Directions for this task — If a line in the entries contains the string "card", include that line in your answer.

(Stored entries)
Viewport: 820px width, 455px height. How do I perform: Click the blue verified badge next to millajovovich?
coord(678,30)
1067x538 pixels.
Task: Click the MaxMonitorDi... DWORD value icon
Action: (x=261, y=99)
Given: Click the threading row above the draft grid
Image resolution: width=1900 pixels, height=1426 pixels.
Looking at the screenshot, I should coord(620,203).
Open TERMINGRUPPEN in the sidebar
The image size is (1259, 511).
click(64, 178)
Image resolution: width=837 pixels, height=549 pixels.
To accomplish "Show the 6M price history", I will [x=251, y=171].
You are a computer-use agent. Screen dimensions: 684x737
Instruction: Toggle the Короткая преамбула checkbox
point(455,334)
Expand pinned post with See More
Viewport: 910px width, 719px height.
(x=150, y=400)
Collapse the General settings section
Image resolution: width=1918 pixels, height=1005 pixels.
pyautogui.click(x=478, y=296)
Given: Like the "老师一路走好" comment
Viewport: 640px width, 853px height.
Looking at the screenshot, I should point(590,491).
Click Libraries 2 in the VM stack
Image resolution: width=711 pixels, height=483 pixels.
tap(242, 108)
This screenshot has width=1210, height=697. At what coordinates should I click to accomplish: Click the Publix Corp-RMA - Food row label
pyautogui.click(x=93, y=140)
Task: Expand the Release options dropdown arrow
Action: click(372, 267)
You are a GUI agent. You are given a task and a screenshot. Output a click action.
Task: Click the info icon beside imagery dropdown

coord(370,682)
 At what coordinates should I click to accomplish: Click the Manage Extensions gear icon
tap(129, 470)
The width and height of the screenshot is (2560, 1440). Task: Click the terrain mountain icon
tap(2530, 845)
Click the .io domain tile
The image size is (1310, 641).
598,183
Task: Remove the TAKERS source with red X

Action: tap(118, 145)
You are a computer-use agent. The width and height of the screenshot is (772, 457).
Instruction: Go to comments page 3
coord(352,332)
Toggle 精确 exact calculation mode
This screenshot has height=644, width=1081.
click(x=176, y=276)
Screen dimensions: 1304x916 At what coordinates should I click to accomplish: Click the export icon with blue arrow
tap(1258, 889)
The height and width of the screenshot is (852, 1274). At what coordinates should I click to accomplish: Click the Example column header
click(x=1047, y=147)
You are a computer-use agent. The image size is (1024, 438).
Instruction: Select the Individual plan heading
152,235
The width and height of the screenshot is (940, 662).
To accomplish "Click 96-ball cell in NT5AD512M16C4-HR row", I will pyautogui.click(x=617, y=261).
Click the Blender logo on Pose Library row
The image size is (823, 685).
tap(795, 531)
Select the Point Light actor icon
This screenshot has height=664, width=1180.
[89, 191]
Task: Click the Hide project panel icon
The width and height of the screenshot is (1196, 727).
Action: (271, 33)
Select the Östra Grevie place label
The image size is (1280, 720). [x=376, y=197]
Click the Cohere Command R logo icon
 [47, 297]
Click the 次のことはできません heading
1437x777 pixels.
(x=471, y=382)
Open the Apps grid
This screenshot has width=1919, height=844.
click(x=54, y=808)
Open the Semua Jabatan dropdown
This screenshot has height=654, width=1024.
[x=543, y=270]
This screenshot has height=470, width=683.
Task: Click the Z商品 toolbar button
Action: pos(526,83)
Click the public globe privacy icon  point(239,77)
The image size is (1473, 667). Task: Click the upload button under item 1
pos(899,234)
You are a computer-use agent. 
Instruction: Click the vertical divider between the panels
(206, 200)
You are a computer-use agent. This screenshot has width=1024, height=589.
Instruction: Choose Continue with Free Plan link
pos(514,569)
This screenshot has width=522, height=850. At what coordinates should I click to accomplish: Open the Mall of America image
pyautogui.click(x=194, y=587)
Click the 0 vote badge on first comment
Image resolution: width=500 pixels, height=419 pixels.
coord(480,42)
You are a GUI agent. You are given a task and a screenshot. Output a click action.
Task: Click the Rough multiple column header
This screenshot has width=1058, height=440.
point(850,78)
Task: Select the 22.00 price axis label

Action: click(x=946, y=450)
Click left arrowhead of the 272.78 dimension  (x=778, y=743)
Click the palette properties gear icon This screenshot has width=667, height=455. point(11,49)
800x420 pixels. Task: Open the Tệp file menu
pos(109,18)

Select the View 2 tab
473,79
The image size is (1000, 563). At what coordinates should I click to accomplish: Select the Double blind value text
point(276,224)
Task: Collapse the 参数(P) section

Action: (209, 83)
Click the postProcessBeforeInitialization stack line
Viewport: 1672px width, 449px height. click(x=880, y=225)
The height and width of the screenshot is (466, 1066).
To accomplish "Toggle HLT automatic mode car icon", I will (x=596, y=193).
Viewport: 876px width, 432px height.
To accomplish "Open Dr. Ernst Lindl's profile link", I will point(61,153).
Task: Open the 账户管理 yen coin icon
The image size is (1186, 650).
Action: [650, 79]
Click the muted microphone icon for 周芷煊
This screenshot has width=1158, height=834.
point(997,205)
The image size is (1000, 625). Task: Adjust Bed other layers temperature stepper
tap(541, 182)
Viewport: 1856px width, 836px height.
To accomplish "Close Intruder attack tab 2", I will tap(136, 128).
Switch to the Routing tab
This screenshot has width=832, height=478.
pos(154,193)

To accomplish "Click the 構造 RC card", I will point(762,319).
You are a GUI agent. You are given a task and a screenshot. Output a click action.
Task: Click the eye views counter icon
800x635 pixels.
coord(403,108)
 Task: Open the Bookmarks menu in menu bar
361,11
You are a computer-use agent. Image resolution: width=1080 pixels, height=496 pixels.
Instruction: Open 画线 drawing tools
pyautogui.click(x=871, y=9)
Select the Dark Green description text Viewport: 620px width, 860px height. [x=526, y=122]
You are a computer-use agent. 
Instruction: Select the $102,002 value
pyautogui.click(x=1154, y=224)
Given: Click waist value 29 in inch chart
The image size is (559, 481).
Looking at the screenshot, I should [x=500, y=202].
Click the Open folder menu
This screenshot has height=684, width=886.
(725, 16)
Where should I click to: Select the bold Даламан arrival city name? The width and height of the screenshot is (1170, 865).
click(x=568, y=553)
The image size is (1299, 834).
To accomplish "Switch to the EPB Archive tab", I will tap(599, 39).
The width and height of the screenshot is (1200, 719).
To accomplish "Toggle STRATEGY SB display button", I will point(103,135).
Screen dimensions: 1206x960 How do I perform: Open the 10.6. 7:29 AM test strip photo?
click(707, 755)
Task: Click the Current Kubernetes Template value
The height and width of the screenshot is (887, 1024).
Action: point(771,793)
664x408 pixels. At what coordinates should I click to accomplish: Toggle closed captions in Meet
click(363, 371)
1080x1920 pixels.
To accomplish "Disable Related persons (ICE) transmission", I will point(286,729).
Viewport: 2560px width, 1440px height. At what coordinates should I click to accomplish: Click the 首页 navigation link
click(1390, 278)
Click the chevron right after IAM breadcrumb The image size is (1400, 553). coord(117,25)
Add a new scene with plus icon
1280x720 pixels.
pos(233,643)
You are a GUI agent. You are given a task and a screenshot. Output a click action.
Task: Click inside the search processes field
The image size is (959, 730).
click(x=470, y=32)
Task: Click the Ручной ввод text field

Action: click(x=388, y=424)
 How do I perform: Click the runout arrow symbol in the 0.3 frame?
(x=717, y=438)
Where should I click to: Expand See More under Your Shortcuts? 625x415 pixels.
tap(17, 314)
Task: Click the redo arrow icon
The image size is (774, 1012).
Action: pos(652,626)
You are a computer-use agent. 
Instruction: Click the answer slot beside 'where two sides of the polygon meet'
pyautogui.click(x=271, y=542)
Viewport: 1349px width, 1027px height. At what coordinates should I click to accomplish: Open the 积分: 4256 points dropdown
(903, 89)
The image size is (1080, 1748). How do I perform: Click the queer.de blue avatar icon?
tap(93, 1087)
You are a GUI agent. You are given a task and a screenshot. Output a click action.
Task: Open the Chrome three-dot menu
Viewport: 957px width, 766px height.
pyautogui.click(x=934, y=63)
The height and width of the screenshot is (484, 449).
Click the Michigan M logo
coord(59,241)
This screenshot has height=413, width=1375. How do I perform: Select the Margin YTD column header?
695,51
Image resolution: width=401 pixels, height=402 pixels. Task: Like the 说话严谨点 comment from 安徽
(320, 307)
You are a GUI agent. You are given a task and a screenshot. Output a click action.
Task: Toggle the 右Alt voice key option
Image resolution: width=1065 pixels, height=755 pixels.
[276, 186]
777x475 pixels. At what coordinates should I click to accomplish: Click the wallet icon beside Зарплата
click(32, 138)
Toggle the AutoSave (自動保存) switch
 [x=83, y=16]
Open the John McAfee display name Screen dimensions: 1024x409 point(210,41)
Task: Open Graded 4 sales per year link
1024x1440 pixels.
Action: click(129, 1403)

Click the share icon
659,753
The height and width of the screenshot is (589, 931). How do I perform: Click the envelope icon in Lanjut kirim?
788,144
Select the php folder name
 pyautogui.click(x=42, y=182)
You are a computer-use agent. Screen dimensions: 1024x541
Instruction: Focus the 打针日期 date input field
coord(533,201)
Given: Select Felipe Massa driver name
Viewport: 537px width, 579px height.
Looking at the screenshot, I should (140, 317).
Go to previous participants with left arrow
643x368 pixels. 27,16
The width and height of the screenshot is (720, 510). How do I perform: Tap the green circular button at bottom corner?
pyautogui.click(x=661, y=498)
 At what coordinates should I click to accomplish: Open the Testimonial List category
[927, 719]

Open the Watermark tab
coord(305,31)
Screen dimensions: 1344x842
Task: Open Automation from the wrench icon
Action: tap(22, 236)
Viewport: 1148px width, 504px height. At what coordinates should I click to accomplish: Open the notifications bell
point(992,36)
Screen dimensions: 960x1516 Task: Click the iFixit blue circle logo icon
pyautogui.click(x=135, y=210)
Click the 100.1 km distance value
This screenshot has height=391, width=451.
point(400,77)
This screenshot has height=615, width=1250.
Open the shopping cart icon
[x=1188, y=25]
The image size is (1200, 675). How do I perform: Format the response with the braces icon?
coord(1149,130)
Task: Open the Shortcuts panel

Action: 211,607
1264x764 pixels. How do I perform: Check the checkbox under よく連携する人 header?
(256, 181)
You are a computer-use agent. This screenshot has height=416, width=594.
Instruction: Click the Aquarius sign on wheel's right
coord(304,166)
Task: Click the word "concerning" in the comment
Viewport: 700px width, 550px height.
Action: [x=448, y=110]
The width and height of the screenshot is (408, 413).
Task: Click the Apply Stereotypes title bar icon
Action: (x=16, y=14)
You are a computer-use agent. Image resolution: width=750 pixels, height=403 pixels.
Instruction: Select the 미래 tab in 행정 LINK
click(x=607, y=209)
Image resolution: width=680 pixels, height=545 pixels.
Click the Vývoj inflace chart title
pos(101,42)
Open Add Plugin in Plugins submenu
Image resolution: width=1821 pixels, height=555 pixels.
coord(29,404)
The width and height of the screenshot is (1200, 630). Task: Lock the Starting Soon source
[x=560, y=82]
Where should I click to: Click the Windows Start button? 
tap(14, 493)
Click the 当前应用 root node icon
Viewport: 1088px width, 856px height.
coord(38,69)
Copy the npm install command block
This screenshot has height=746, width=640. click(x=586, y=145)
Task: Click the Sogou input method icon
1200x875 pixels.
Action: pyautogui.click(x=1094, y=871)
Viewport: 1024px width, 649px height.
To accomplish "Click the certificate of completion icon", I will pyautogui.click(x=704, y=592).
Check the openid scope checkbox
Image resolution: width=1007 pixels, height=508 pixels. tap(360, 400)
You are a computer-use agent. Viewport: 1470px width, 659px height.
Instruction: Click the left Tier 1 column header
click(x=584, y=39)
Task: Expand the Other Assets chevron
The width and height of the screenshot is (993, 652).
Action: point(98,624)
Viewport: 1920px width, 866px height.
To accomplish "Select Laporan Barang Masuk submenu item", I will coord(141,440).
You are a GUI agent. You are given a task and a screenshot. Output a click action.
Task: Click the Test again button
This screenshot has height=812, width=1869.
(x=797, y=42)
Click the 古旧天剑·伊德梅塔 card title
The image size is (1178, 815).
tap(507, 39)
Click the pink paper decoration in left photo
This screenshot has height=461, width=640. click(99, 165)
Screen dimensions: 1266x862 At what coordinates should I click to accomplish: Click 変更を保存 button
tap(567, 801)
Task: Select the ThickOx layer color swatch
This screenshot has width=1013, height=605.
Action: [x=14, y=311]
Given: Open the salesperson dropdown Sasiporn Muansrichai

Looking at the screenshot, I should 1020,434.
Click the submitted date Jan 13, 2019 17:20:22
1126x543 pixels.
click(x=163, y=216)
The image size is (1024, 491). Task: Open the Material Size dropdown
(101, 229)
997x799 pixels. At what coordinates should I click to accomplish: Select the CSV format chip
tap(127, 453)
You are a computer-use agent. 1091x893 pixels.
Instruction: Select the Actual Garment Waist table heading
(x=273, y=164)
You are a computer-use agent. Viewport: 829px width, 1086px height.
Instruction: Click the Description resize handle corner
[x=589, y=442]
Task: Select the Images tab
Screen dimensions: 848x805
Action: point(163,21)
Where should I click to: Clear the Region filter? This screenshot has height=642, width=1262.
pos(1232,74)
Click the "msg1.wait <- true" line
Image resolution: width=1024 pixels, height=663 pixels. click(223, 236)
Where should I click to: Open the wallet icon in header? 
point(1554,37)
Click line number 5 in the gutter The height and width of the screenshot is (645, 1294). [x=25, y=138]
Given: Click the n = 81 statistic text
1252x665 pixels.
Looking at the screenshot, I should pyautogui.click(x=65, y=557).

Response to this exercise —
To accomplish "Click the 構造 RC card", I will point(762,319).
Click the 古旧天剑·伊德梅塔 card title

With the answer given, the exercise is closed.